Frage

I am trying to write a game in Clojure using Quil.

(qc/defsketch sketch
  :title "My Game"
  :size [800 600]
  :setup #(qc/smooth)
  :draw draw
  :mouse-pressed mouse-pressed
  :key-pressed key-pressed)

(I can use (def position (atom 0)) and (swap! position inc) and @position to make a moving ball, but I have no idea how to scale this.)

Notice that I provide to the sketch a function for drawing (and input handlers). If I am just doing a quick sketch, one draw function is fine.

But in my game, I need to draw different things depending on whether the main menu, instructions, level selector, or game is the active view. Some of these (mainly the game view) need to have data associated with them that will be updated in each draw.

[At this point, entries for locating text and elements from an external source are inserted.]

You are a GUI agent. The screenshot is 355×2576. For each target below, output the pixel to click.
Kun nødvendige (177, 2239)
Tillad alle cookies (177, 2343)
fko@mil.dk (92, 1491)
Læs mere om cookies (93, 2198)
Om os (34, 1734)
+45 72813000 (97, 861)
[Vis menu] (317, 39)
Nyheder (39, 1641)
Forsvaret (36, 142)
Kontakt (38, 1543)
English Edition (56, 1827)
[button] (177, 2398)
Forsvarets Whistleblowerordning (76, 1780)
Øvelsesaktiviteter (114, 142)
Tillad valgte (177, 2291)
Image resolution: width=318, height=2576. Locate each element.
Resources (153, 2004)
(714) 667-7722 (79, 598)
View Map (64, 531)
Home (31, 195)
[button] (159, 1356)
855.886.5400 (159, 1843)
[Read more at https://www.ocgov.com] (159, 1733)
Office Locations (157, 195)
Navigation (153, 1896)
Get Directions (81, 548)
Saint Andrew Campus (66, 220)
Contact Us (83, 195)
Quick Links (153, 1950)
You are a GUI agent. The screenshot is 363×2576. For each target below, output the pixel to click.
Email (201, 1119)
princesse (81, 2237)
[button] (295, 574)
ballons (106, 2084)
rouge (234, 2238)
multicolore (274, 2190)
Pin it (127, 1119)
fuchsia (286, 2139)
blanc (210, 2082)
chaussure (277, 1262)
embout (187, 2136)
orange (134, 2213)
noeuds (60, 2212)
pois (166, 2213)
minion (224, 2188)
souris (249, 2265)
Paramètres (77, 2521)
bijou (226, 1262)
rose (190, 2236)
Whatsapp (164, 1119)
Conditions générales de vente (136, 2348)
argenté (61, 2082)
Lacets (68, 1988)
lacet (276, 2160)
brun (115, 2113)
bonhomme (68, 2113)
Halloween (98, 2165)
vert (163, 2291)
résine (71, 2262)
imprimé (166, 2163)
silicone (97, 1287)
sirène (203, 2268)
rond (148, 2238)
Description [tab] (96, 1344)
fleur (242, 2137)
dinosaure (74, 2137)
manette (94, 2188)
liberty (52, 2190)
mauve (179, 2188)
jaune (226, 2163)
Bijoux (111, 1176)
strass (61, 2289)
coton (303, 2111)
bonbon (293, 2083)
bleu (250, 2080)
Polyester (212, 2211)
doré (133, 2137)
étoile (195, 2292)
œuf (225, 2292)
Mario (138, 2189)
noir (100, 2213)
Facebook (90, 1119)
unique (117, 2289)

How can I go about this? The more I read about Clojure, the more confused I get. (Should each view be a record that satisfy a protocol? Should they be stored as atoms, or should their internal state be stored as atoms? Or should the game simulation state be a separate atom – except I don't want it taking up memory until the game view is activated ...) This would be so easy in OOP, but I want to learn functional programming.

Update

If you're interested in what I ended up doing, see Mini Pinions.

War es hilfreich?

Lösung

The blog post http://stevelosh.com/blog/2012/07/caves-of-clojure-02/ describes a design that I think would work well here. Game UIs are a stack (vector) of records. In that blog post they do not implement a protocol, instead a draw-ui multimethod dispatches on the kind of UI (main screen, instructions, etc.). However you can modify this as you please. The design uses records to model state.

Remember it is not always necessary to reach for a reference type (var, atom, ref, agent) to model state in Clojure.